Même après 25 ans, ce film n’est pas si vieux. Il traite de sujets encore actuels sur les rapports dans le couple. Toutefois, in my mind, il reste un hymne à la bêtise des femmes et à leur caractère foncièrement indécis. A aucun moment cette héroïne n’assume ses sentiments et refuse de ressentir autre chose que ce que la société lui inculque. Elle se complait dans sa banale vie pépère à exiger une relation parfaite sans rien donner en retour à part son rejet systématique de petite fille prude sortant du couvent.
Elles sont des millions comme ça ? Pauvres hommes!

7 COMMENTAIRES

  1. Moi j’ai bien aimé se film même si la fin ma un peut déçu ! Mais dit donc qu’est ce qu’il étais beau a l’époque *_*

  2. Je ne suis pas totalement d’accord avec toi!

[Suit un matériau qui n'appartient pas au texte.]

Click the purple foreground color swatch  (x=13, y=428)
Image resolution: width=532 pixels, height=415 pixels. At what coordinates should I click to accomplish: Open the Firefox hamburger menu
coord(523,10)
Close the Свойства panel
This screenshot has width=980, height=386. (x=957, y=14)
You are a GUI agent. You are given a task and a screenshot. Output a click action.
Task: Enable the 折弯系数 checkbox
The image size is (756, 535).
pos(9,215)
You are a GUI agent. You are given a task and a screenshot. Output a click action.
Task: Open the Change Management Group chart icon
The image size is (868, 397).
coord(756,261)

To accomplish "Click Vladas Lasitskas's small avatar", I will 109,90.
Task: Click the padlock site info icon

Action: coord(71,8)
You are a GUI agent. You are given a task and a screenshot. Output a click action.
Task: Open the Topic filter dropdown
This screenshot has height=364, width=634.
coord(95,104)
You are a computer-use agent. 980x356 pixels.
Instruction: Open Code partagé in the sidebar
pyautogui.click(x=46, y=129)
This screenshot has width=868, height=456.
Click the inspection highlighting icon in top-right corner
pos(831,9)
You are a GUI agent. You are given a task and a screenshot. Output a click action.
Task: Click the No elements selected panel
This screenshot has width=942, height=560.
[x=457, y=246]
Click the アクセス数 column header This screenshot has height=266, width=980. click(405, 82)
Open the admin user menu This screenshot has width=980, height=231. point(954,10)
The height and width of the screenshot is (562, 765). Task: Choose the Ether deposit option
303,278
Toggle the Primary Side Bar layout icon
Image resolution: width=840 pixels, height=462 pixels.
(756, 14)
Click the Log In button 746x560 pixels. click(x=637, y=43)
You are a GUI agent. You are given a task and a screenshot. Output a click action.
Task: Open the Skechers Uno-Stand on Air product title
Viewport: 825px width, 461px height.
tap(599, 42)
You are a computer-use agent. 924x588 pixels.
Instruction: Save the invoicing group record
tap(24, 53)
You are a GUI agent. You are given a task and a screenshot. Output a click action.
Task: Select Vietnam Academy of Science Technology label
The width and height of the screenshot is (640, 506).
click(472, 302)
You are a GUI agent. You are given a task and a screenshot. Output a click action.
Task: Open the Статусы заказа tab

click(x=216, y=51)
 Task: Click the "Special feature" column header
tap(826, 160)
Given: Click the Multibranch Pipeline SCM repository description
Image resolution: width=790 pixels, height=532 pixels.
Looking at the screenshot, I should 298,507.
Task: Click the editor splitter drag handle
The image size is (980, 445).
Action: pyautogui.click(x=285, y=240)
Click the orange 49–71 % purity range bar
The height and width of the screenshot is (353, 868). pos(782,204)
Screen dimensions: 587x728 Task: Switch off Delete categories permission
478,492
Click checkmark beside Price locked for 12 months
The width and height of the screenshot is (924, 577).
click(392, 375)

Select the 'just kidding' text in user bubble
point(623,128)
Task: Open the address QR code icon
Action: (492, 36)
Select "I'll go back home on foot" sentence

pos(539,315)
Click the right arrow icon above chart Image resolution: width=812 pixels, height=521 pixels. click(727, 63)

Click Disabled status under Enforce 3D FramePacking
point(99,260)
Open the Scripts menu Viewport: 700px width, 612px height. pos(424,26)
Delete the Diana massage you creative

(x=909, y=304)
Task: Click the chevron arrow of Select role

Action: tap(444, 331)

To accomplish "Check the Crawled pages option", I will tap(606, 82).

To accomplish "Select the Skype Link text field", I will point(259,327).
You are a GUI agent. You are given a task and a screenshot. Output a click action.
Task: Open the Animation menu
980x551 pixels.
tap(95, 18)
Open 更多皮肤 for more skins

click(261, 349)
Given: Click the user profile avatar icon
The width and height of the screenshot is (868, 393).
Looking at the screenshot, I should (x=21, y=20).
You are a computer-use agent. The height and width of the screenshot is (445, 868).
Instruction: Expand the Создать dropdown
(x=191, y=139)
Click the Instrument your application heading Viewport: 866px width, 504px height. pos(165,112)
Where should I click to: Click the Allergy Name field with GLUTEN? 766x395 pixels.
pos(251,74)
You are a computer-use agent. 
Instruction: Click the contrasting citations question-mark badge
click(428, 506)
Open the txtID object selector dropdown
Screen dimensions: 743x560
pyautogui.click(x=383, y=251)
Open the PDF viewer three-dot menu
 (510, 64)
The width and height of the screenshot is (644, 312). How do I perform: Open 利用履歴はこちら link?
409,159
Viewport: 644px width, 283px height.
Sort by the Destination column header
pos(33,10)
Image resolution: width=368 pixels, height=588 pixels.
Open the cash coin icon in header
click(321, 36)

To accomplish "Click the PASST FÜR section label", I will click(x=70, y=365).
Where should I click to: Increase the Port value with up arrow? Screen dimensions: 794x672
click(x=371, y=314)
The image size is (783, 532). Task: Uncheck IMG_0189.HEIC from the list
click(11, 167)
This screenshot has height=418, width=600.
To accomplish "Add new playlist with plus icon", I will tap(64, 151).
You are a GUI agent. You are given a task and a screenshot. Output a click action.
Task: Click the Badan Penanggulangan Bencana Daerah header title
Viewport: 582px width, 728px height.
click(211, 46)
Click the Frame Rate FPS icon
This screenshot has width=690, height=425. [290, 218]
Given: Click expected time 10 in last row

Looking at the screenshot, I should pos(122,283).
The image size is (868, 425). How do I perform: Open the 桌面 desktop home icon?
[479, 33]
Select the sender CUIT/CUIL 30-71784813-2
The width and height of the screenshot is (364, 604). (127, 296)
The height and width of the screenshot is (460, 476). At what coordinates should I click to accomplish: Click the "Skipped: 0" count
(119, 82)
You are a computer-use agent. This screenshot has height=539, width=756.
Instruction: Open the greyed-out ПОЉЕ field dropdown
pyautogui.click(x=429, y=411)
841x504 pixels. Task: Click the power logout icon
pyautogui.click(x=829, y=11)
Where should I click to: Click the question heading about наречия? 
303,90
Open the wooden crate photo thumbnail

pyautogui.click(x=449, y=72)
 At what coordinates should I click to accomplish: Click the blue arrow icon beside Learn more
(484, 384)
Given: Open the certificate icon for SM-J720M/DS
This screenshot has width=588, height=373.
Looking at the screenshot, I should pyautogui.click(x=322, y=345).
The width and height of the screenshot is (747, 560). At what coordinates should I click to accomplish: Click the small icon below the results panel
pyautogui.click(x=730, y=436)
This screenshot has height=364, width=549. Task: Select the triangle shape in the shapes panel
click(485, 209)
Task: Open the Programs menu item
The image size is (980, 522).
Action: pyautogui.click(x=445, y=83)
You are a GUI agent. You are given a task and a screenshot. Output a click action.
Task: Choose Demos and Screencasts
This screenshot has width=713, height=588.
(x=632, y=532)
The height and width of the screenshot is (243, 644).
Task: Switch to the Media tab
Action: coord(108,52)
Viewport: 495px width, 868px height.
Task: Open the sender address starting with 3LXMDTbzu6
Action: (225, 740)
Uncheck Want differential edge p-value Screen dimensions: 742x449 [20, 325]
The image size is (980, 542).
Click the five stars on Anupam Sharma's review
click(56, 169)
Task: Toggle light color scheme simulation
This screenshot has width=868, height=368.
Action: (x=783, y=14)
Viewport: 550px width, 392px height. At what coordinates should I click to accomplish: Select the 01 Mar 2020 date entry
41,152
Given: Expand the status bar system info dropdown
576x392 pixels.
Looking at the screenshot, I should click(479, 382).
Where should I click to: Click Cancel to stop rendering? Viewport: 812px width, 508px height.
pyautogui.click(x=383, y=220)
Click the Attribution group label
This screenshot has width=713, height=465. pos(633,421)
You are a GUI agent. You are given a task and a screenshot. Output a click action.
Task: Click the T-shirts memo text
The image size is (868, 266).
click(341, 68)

En résumé tu a bien synthétisé le sujet mais ce film malgré qu’il soit vieux nous apporte beaucoup plus! même avec un oeil 2012!
    Il nous offre un autre vision de la vie de couple, une vie qui sort du cliché. Il n’y a pas de bien ou de mal dans leur relation, elle est hors des normes. C’est un homme égocentrique et immature qui fuit la vie que vivent ses collègues de travail, mais il est amoureux et fidèle, comme peu d’homme à n’importe quelle époque.
    Elle, c’est une femme influençable qui cherche à pousser ses limites et qui malgré des comportements étrange de son homme reste optimiste et ne s’autorise qu’a voir les bons coté!
    C’est mon point de vue, mais j’ai beaucoup d’amis qui pensent tout autrement et c’est ce qui est magique dans ce film, le fait qua chacun peut retrouver quelque chose de familier.

  3. « Et puis, je ne pouvais décemment pas me révolter sans preuve! 😀 »

    Ahahah pourtant c’est un peu le sport national sur ludomaniaque … en tout cas c’est ce que Djou fait sur chacun de ses articles aahahah

  4. La frontière entre spoiler et une analyse poussée est imprécise. Comment discuter subjectivement des qualités et défauts sans révéler certains détails?
    En même temps, je tue seulement l’ombre du semblant de suspense… s’il existe!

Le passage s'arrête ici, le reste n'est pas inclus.